Exercise goal:
Update the entries from the start through the line containing "I will 398,61." by replacing "purple" with "gray". Reproduce those lines with nothing else altered.

Entries for locating words and elements:
================
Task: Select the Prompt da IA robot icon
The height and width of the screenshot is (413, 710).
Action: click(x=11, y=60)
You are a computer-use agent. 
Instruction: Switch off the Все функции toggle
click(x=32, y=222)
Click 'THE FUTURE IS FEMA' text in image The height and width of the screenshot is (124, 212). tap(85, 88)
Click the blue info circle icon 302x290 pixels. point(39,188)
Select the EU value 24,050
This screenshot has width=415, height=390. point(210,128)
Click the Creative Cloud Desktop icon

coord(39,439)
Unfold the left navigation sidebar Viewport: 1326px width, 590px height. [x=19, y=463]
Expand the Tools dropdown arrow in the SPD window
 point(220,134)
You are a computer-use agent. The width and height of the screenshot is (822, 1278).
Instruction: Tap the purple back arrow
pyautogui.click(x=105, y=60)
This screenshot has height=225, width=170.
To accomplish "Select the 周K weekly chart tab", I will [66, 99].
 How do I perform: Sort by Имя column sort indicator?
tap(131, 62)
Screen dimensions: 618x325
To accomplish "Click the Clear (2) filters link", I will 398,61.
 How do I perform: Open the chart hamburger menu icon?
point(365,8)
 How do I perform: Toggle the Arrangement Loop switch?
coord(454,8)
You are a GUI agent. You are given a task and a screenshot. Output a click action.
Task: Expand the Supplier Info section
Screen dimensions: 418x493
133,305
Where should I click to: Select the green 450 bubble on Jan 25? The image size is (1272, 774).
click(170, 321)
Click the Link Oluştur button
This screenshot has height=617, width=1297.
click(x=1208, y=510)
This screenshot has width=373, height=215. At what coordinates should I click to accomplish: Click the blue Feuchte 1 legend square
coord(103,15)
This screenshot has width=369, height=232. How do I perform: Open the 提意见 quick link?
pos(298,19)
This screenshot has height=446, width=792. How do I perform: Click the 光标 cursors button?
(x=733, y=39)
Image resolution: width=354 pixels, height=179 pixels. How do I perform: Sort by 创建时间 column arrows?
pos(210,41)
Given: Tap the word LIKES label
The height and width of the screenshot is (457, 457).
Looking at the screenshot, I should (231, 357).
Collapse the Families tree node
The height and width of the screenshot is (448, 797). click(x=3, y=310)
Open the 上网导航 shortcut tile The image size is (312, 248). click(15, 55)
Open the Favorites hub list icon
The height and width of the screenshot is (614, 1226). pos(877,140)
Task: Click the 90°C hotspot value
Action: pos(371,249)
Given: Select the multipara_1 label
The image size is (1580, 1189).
================
Task result:
Task: Select the Prompt da IA robot icon
The height and width of the screenshot is (413, 710).
Action: click(x=11, y=60)
You are a computer-use agent. 
Instruction: Switch off the Все функции toggle
click(x=32, y=222)
Click 'THE FUTURE IS FEMA' text in image The height and width of the screenshot is (124, 212). tap(85, 88)
Click the blue info circle icon 302x290 pixels. point(39,188)
Select the EU value 24,050
This screenshot has width=415, height=390. point(210,128)
Click the Creative Cloud Desktop icon

coord(39,439)
Unfold the left navigation sidebar Viewport: 1326px width, 590px height. [x=19, y=463]
Expand the Tools dropdown arrow in the SPD window
 point(220,134)
You are a computer-use agent. The width and height of the screenshot is (822, 1278).
Instruction: Tap the gray back arrow
pyautogui.click(x=105, y=60)
This screenshot has height=225, width=170.
To accomplish "Select the 周K weekly chart tab", I will [66, 99].
 How do I perform: Sort by Имя column sort indicator?
tap(131, 62)
Screen dimensions: 618x325
To accomplish "Click the Clear (2) filters link", I will 398,61.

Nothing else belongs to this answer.